If anyone would like to read the whole thing you can see this madness in its entirety here.
This tale was brought to you to highlight some of the top-level pointless trolling that can be found perpetuated by SOME of the core developers of PHP, in a bid to help people understand why some things in PHP are the way they are. If anyone was confused about Anthony leaving, they shouldn't be anymore with shit like this going on. This was by no means an isolated incident.
Not everybody who disagreed with this suggestion was being an idiot, or a troll, but there were certainly a few contenders.
Return of the Trolls
Recently something pretty similar has been happening with Named Parameters, but Nikita is still doing his thing - and he's doing it well. RFC means request for comments, its a place for discussions to be had, merits to be discussed fairly and pros/cons to be listed and understood, not a place for Status Quo fans to gang up on purveyors of change and improvement for the sake of it.

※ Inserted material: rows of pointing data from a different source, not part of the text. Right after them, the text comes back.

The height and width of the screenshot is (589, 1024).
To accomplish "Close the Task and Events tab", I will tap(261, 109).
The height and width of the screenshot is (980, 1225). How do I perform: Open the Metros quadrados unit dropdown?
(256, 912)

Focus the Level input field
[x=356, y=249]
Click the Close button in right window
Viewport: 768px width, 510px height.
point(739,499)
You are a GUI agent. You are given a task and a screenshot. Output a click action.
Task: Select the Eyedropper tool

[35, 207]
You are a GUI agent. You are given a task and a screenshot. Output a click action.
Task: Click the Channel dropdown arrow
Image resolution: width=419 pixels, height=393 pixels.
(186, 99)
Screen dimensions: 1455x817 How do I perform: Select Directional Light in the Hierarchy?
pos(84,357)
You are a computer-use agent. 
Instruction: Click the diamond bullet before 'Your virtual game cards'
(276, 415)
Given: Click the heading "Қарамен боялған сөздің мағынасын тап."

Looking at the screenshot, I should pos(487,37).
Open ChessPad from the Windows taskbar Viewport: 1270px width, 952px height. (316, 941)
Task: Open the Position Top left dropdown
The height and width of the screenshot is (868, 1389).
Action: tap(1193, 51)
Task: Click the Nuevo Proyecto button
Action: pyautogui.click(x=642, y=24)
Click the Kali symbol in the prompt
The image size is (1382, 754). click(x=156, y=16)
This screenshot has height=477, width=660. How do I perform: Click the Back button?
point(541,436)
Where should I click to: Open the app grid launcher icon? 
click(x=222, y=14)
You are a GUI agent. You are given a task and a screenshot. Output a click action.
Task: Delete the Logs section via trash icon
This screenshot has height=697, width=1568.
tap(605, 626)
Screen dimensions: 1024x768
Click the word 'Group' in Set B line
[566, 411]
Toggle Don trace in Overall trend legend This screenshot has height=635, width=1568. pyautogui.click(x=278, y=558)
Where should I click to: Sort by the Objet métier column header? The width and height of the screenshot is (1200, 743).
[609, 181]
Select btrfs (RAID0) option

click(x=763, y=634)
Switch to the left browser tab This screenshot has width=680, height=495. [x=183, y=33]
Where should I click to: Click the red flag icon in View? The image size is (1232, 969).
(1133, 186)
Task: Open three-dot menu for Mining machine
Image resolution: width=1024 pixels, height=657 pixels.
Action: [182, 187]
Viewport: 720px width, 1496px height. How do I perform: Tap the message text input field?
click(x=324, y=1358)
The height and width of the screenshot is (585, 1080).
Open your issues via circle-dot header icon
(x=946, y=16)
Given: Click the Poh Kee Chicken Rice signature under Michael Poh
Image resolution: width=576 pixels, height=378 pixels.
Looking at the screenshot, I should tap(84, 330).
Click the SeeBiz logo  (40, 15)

Anthony: We feel for you buddy. Every PHP developer I've spoken to since your decision to go is sad to see you leave. Internals needs more like you, and less of the "if it aint broke" jerks. We don't need things to be recoded every week, but we certainly want a little more progress than maintaining bullshit Hebrew error messages because nostalgia is fun for a few core contributors.
The Bright Side
This is a good time to point out, I'm extremely grateful for the hard work of anyone contributing on PHP internals with useful features and constructive discussion. To name just a few (in no particular order): Sara Golemon, Nikita Poppov, Igor Wiedler, Xinchen Hui, Ralph Schindler, Zeev Suraski, Pierre Joye and Andrey Andreev, keep it up. We lost one, but we have plenty more.